One part of the entries below is wanted: the lines from the one containing "Viewport: 563px width, 728px height." through the one containing "Given: Open Dynamic Routing EIGRP section". Write those out exactly and nothing else.

***** SOURCE DATA *****

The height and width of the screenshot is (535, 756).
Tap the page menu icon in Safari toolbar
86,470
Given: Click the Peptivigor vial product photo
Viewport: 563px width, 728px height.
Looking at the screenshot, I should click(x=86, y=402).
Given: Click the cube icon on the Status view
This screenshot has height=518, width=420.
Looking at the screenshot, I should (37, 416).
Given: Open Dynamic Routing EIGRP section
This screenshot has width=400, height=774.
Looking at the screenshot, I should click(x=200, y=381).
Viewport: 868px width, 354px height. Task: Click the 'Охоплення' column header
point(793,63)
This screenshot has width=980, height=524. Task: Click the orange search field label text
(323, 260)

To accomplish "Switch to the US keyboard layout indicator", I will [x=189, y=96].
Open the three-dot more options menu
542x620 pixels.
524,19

*****
***** SOURCE DATA *****

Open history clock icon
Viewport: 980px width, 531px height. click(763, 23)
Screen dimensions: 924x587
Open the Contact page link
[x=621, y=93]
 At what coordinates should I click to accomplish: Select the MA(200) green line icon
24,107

*****

■ WRITTEN RESPONSE:
Viewport: 563px width, 728px height.
Looking at the screenshot, I should click(x=86, y=402).
Given: Click the cube icon on the Status view
This screenshot has height=518, width=420.
Looking at the screenshot, I should (37, 416).
Given: Open Dynamic Routing EIGRP section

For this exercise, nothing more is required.